In their reply brief, the plaintiffs reverse course to differentiate themselves from the plaintiff in Gilbert. They now contend that they could not raise their constitutional claims in the state circuit court because the restrictions on challenging a foreclosure judgment after confirmation of a judicial sale are the result of the Supreme Court of Illinois's ruling in Wells Fargo Bank, N.A. v. McCluskey, 999 N.E.2d 321 (Ill. 2013), and not the appellate court's rulings in their particular cases. But that is not what they argued in their opening brief, where they insisted that the McCluskey decision did not prevent the appellate court from broadening the scope of its review.
McCluskey holds that the Illinois Mortgage Foreclosure Law displaces the more liberal Illinois Code of Civil Procedure and provides the rules for adjudicating attacks on a judgment of foreclosure after a judicial sale has been confirmed.
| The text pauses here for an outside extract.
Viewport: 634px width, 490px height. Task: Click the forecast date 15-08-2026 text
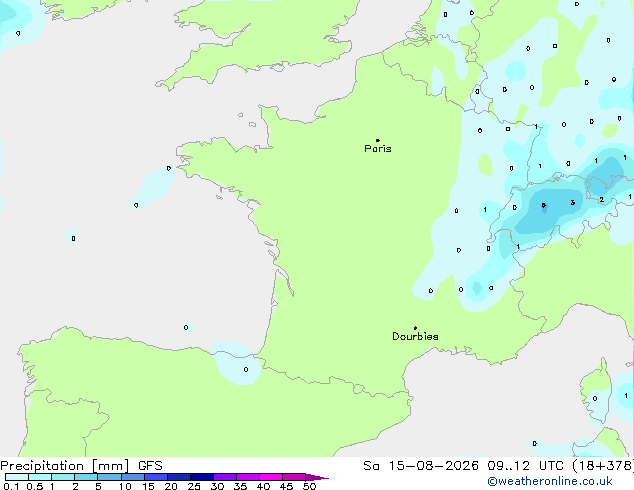tap(433, 466)
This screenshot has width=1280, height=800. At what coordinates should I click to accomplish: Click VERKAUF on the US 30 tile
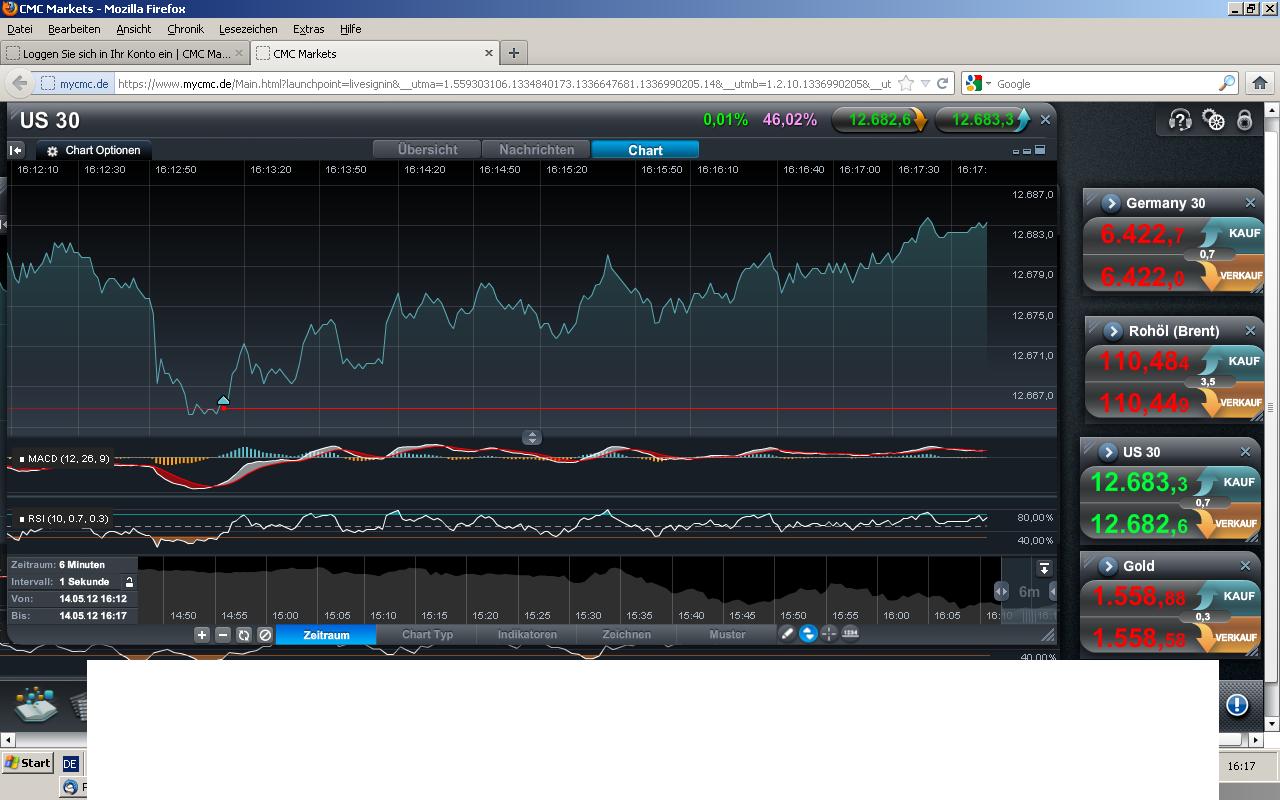1234,524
McCluskey, 999 N.E.2d at 323. The Illinois Appellate Court in these cases cited McCluskey to support its conclusion that, in challenging the foreclosure proceedings, both plaintiffs were limited to identifying defects in the judicial sale rather than seeking to overturn the underlying judgment of foreclosure. Abatangelo, 2013 WL 6844090, at *3; Frederick, 12 N.E.3d at 781. This was a new ruling, plaintiffs say, and thus McCluskey is the source of their harm and they could not have appealed as of right under Illinois Supreme Court Rule 317.
This argument fails too. Although McCluskey was not decided until after the plaintiffs had filed their state-court appeals, they were not harmed directly by that decision. Instead, any harm they suffered flowed from the appellate court's application of the opinion and the preexisting foreclosure statute. And either way, the notion that McCluskey is the source of their harm is nonsensical in light of what the plaintiffs now say they seek: a "remand" to the Illinois Appellate Court so that it can start all over again. If such a transfer could occur (and we cannot imagine how), the state appellate court would be bound by a decision of the state supreme court. See Vill. of Deerfield v. Greenberg, 550 N.E.2d 12, 16 (Ill. App. Ct. 1990). Despite their arguments to the contrary, the plaintiffs could have raised the scope of their ability to appeal in petitions for leave to appeal to the Supreme Court of Illinois and in petitions for writs of certiorari filed with the Supreme Court of the United States.
Rooker-Feldman to one side, we cannot resist adding that underneath all of this is an obviously frivolous complaint. State action is an element of any claim under § 1983. Hallinan v. Fraternal Order of Police of Chi. Lodge No. 7, 570 F.3d 811, 815 (7th Cir. 2009); Alvarado v. Litscher, 267 F.3d 648, 651 (7th Cir. 2001). Private banks are normally not state actors, London v. RBS Citizens, N.A., 600 F.3d 742, 746-748 (7th Cir. 2010), and plaintiffs have not offered any theory that could overcome this gaping hole in their case. One way or the other, this case was doomed. We AFFIRM the judgment of the district court.